PAGE TEXT
World News Intel

When my daughter was in the early years of primary school, her class was asked what their parents’ hobbies were. My daughter piped up promptly with mine: “Reading, sleeping, and drinking wine.” This disclosure of my deficiencies — among the more well-adapted offerings of cycling, gardening, Pilates practice and marathon-running — got me in the soft nervous centre of my self-worth.

Sleeping, reading and drinking wine are three things I have always felt guilty about. They are emblematic of my chronic tendency to procrastinate, my lax self-regulation, my failure to use time productively. Excluding my contribution to the wine industry, they have no dollar value. They produce nothing of immediate, measurable value. They have no rounded sense of task completion at their end.

All of them require a loose and idle relationship with time. Reading US essayist Sheila Liming’s Hanging Out: The radical power of killing time, I realise that, in indulging my dubious pastimes, I am in fact simply “hanging out” with myself.

And “hanging out” — that generous, time-lazy, day-squandering activity that seems to belong only to childhood and adolescence — may well be, Liming says, not only a “survival mechanism” and deeply human need, but an act of refusal, an act with a “radical character”.


Saving Time: Discovering a life beyond the clock – Jenny Odell (The Bodley Head); Hanging Out: The radical power of killing time – Sheila Liming (Black Inc.)


Reading Liming’s effortlessly intelligent book, I begin to more deeply understand where my guilt comes from. It’s not just coming from my liver. And I’m not sleeping ten hours a day just to refresh myself for more productive work. I don’t read merely to become erudite and informed enough to pen articles like this.

I’m guilty because hanging out — either alone or with friends — has become anxiety-ridden, overthought, over-structured, over-laden. Unfree. All those other things I should be doing. And I can’t dismiss them, because they have colonised my very being.

Hanging out has become anxiety-ridden.

TASK DESCRIPTION
Write out the stretch of the essay on hanging out from "Reading Liming’s effortlessly" through "my very being.", word for word.

ENTRIES PROVIDED
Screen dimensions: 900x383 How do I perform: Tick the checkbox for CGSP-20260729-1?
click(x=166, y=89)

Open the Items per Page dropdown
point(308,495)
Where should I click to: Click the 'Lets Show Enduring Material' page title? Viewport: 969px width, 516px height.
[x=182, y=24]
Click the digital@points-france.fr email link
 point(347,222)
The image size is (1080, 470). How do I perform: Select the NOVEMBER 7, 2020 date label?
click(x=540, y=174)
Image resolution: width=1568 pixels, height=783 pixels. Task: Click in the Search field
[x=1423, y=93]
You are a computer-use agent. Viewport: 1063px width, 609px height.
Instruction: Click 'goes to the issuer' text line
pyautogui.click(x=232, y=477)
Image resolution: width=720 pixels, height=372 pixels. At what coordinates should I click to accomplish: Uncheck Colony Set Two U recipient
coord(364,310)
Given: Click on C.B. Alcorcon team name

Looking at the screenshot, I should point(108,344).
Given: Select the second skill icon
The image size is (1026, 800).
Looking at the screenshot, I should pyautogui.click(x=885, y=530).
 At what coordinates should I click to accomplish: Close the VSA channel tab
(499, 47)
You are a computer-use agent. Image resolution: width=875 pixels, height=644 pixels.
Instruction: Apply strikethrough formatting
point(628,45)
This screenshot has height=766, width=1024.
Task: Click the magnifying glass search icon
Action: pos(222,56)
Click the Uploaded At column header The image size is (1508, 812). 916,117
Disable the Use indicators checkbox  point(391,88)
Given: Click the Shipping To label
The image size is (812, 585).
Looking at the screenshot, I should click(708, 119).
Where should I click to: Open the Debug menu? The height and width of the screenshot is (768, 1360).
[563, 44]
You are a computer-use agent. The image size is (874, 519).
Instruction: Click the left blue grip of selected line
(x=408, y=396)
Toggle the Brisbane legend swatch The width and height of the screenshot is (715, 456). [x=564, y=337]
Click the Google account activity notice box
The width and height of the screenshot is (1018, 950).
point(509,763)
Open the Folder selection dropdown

SOLVED PROBLEM
Reading Liming’s effortlessly intelligent book, I begin to more deeply understand where my guilt comes from. It’s not just coming from my liver. And I’m not sleeping ten hours a day just to refresh myself for more productive work. I don’t read merely to become erudite and informed enough to pen articles like this.

I’m guilty because hanging out — either alone or with friends — has become anxiety-ridden, overthought, over-structured, over-laden. Unfree. All those other things I should be doing. And I can’t dismiss them, because they have colonised my very being.